И наконец, одному из сотни, из тысячи, из десятка тысяч, блеснет удача, придет Глеб Дунц, охотник с камерой, и однажды запечатлеет твою легенду, твою голубую сказку, твой миф. Что из того, что зрители в зале потешатся над твоей тоской, — тебя за-ме—ти-ли, ты засветился.
— Ну что же, — рассмеялся Глеб Дунц, — все в выигрыше, никто не в убытке. Я снял свой сюжет, паренек замечен, писатель Безродов набрел на мысль, которую в свой срок нам вручит. И нет никаких причин, чтобы киснуть. Уж вам-то тем более. Жизнь удалась.
— Наслышан, — сказал Безродов. — Все правда. И сам привык, что хожу в счастливчиках. Уверены в этом благожелатели, уверены и милые люди, которых так бесит моя репутация бодрого баловня-удальца. Хотелось бы им поднять настроение и успокоить. Не все так светло.
— И что же томит ваш скорбный дух?
— Причин немало, — сказал Безродов, — но все их можно свести к одной: усилия оказались бесплодны.
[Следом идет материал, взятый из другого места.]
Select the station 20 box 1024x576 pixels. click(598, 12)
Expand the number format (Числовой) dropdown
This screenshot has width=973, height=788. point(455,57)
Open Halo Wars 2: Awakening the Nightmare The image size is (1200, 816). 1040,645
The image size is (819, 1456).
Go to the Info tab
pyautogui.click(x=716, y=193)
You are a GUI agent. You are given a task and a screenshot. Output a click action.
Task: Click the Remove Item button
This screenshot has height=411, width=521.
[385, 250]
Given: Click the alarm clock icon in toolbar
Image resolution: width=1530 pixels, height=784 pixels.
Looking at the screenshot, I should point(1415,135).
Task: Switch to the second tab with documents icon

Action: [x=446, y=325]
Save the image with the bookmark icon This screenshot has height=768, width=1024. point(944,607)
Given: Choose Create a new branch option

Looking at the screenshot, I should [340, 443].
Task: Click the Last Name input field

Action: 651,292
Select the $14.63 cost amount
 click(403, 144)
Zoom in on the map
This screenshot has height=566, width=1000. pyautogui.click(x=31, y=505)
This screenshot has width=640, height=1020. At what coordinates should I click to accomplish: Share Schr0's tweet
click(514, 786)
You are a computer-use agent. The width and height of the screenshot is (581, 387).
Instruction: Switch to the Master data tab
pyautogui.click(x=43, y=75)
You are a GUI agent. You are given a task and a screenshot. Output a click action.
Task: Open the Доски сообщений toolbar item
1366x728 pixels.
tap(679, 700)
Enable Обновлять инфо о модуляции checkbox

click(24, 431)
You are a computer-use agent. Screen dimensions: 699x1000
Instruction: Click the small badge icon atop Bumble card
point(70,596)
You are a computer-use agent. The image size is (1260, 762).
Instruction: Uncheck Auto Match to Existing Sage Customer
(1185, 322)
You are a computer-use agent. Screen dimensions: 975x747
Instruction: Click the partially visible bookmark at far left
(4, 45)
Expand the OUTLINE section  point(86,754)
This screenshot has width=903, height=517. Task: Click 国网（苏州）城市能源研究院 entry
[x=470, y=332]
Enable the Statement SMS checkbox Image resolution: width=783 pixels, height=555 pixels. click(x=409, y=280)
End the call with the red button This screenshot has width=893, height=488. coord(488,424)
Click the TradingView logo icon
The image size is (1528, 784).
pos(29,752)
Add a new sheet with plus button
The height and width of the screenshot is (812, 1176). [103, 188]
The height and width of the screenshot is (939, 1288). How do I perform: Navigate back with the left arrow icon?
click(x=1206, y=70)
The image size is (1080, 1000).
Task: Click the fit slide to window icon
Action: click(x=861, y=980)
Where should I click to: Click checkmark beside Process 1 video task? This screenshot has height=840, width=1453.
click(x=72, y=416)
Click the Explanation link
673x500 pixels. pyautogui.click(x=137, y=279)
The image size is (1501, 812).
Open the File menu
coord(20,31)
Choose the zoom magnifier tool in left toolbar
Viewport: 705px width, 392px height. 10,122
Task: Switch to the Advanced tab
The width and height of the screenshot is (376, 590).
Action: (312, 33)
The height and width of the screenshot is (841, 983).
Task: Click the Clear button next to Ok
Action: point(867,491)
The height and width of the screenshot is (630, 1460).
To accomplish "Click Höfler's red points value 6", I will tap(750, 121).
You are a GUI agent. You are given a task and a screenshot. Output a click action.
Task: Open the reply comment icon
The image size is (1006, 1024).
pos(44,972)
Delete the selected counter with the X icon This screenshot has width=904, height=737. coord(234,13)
Не оправдались мои надежды и не сбылись мои мечты.
— Хотите, чтоб я разубеждал? — осклабился Дунц.
— Не имеет смысла. Возраст не позволяет обманываться. Моя неудача была неизбежна. Как говорят теперь — закодирована. От проповеди меня тошнило, для исповеди — не хватило отваги. Все четко, бесстрастно, как камера Дунца. К тому же мой персональный финал сомкнется с концом бумажной книги.
— Печально, что оказался виной таких макабрических настроений, — сказал Глеб Дунц. — В который уж раз я убеждаюсь, что в общем-то документ не востребован, не нужен, а возможно, и вреден. Но пасторалей я не снимаю. Тем более, всегда наготове дежурная оперативная кисть для срочной подмалевки традиций. Традиции хранить надо в свежести. И есть ли у времени и сограждан запрос на независимый дух? Если сознаться — я не уверен.
— Хотите, чтоб я вас разубедил? — спросил Безродов.
— Хочу. И очень.
— Попробую. Пусть не сегодня, не завтра, но все же в один ненастный день мы повзрослеем и возмужаем. Не будем обливаться слезами над вымыслом, но сухими очами взглянем окрест себя по-радищевски, поймем, что созрели до камеры Дунца.
Документалист покачал головой.
— Поставили вы меня перед выбором. Сказать, что согласен, — будешь смешным, спорить — нелепо, а промолчать — то ли чрезмерно многозначительно, то ли недостаточно гибко. В общем, что ни скажи — все мимо. Обидней всего, что в общем, вы правы — я в самом деле все не взрослею. Одно утешает — не я один. Шагаю вровень со всем населением. Найдите хоть одного верноподданного, который не грезит о независимости, и хоть одного, кто ее не боится.
Безродов кивнул.
— Да, вы — не один. И органический патернализм не просто религия нашего общества, не сверхидея, он существует на уровне нашего подсознания, на уровне нашей физиологии. Он входит в наш природный состав, он обусловил народный характер и сделал наш исторический выбор. И все ж, коль придется в землю лечь, так хоть шагнем в нее предпоследними. Последней умирает надежда.
— Что ж, будем надеяться. Доброе дело. Простите, что не сумел развлечь.
— Ну что вы. Вам не в чем себя винить, — великодушно сказал Безродов. — Не вы управляете вашей камерой, а камера управляет вами. Я это понял на собственном опыте. Однажды сел за стол записать историю своего успеха и вдруг обнаружил, что изложил свидетельство своего поражения. Секрет был тот же: перо оказалось честнее автора — вот и все. Такое случается, если ты не окончательно безнадежен. Чем и остается утешиться. Но повторим за Львом Николаевичем: «Делай что должно, и будь что будет». Спасибо, Глеб Дунц. Еще раз я понял. Слово придет, никуда не денется. А в самом начале была боль.
— Пожалуй что так, — сказал Глеб Дунц. — Было больно. Больше чем больно.